E todo toque já é novidade

- Pesadelo? – Caça Escalpos perguntou.

Alis sentou com as pernas esticadas, engasgando, reclamando de falta de ar. Mauro esperou a crise passar, o fenômeno tem se repetido constantemente. Ela deitou o corpo para frente, apoiou a testa nos próprios joelhos e continuou arfando.
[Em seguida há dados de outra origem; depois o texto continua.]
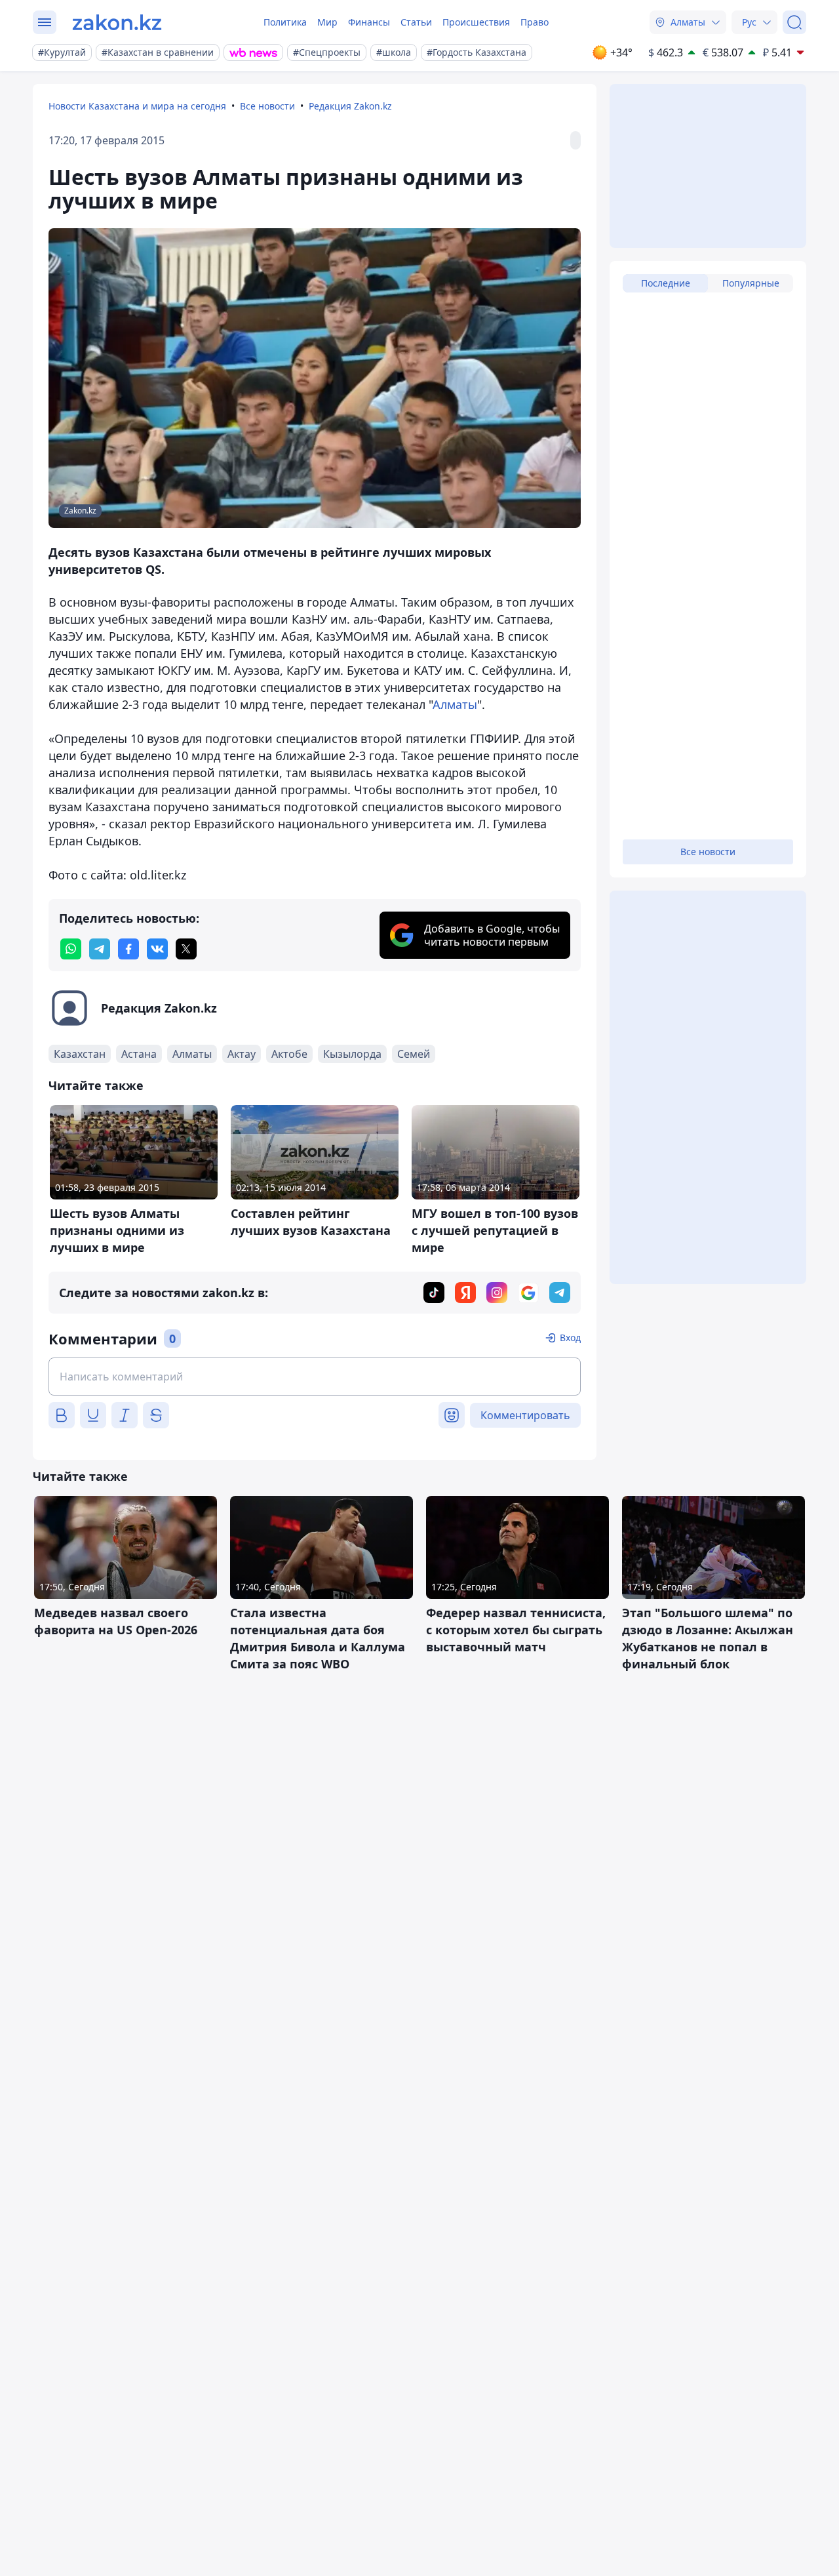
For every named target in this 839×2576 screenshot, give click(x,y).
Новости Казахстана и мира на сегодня (137, 106)
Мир (327, 22)
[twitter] (186, 949)
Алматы (455, 704)
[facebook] (128, 949)
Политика (285, 22)
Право (534, 22)
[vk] (157, 949)
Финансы (369, 22)
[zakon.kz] (117, 22)
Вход (570, 1337)
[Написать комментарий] (315, 1377)
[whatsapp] (71, 949)
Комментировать (525, 1415)
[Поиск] (794, 22)
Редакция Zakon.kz (350, 106)
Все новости (267, 106)
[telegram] (99, 949)
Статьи (416, 22)
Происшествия (476, 22)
Mauro deslizou a mão ao longo das costas de Alis e pôde sentir as pontas dos ossos protuberantes. Em geral, o grupo perdeu peso e emagreceu dentro do Espinheiro, e Alis despontava como a maior deterioração. Nem Marília parecia pior, com toda dificuldade que atravessava. Talvez porque não estivesse caminhando, o serviço puxado ficava com quem a carregava. Enquanto isso assistia Alis, insistir, avançar ao seu lado sem pedir nada para ela, era a melhor de sua unidade. Por isso recebia dele o que ninguém nunca escutaria.

- Bom Ano Novo.

A mulher que conhecia teria beijado e se enroscado ao seu redor. Essa mulher cansada limitou-se a um sorriso distraído. Em nome da lealdade deu o beijo por Alis. Deitaram novamente e Mauro pegou no sono.

- Tudo bem, Alis? – Trácota perguntou no escuro, mantendo sua vigilância interminável ao lado de Eva.

- Sim.

"Faltam cinco dias." Ele sinalizou com os dedos e sorriu.

-Eu sei, eles não tem condições de estar tão a nossa frente. E carregam crianças, que andam devagar. Acho que antes disso os interceptaremos no caminho. Se ao menos essa planta parasse de sibilar e incomodar, me deixa louca!

- Dorme, Alis. Sempre que faço vigília reparo que está insone, tá quase na sua vez de ir para o mato. Descansa.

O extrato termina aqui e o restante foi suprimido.